▶ Exercise directions:
Switch "highlighted" to "selected" in the listing below and leave everything else unchanged. Omit the pictures from your reproduction.

▶ Records provided:
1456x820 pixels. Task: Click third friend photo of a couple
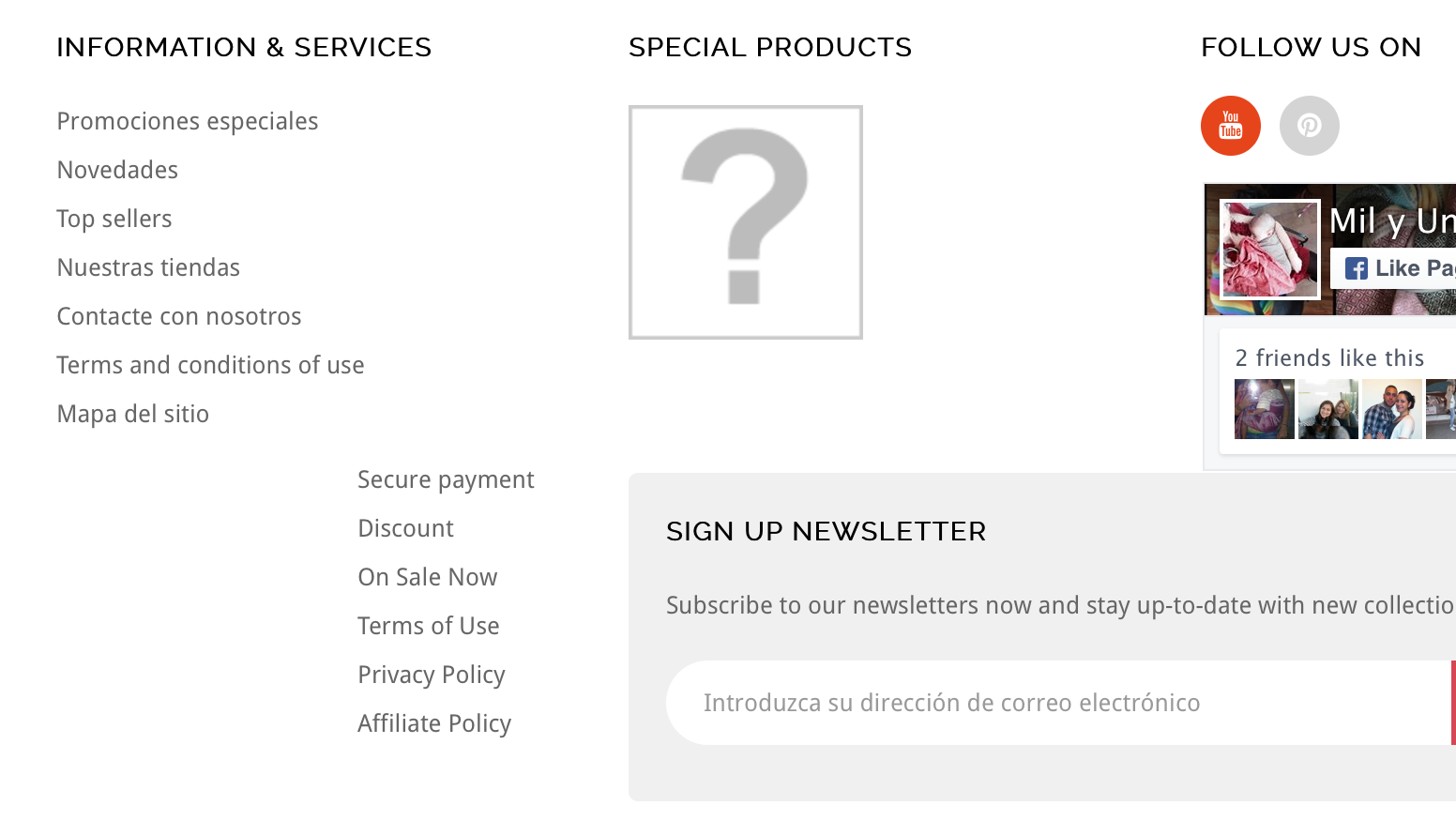(x=1392, y=409)
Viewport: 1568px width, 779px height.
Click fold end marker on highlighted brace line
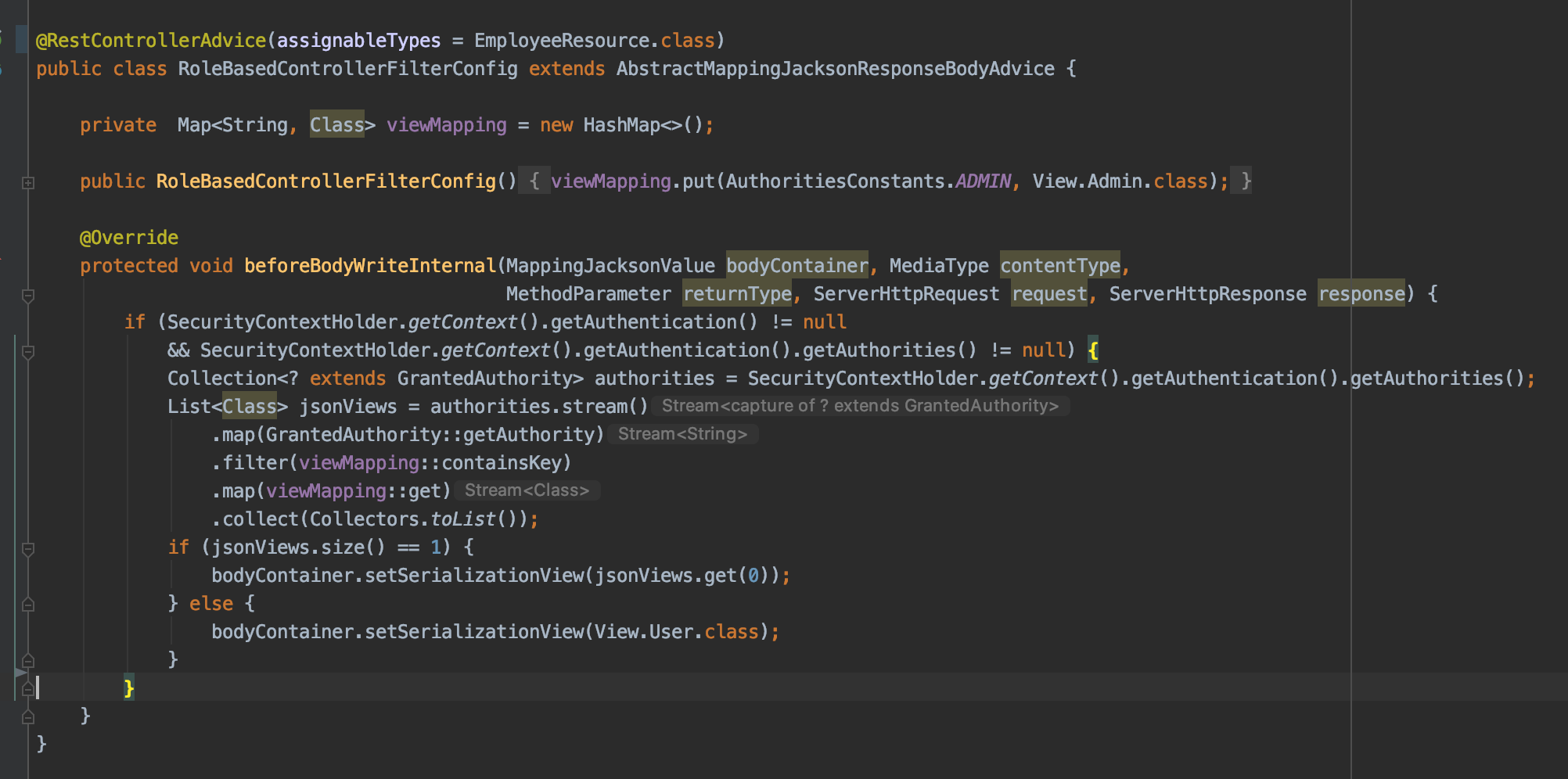click(28, 688)
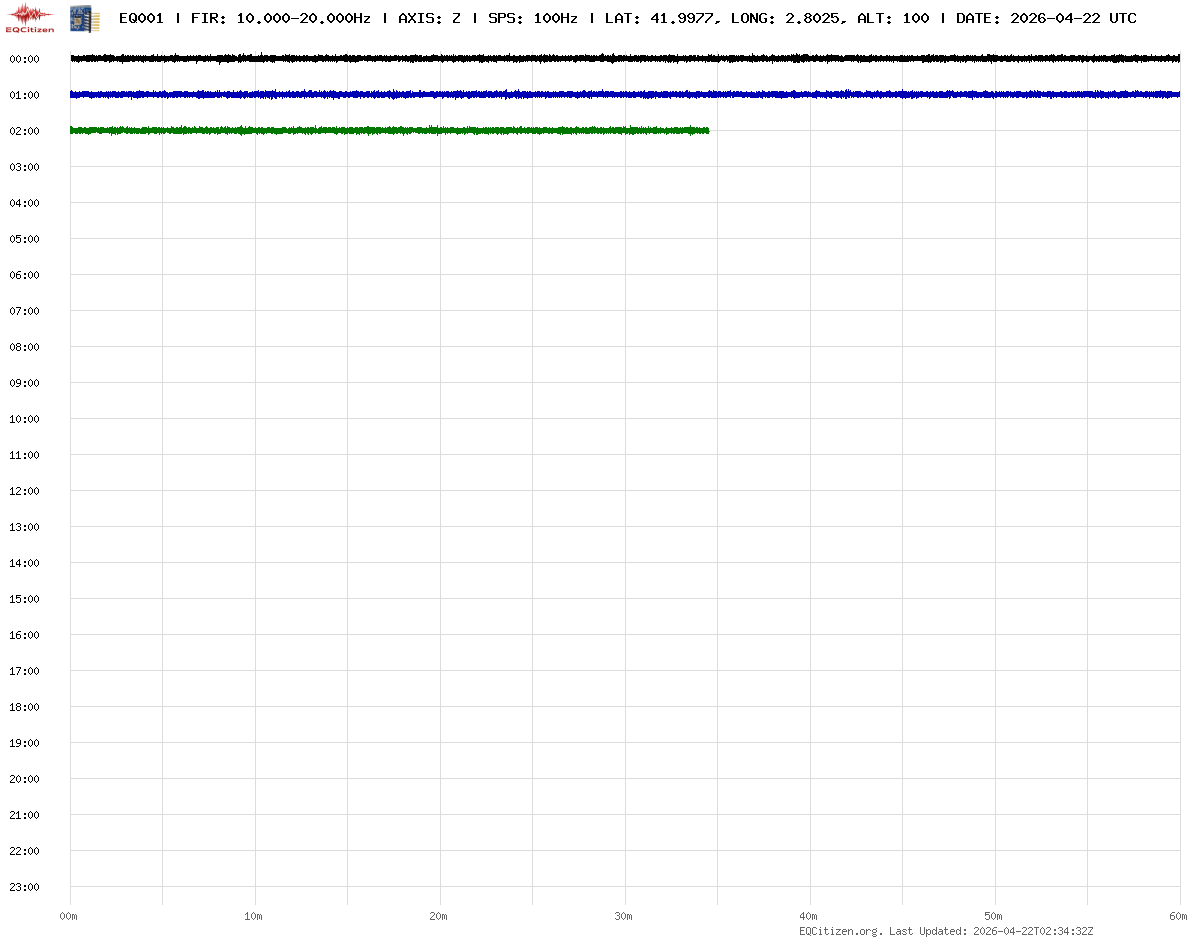Click the 12:00 hour row label
This screenshot has height=940, width=1200.
[x=24, y=491]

▶ Answer to this task:
1456x820 pixels. Task: Click third friend photo of a couple
(x=1392, y=409)
Viewport: 1568px width, 779px height.
Click fold end marker on selected brace line
click(28, 688)
Click the 12:00 hour row label
This screenshot has height=940, width=1200.
[x=24, y=491]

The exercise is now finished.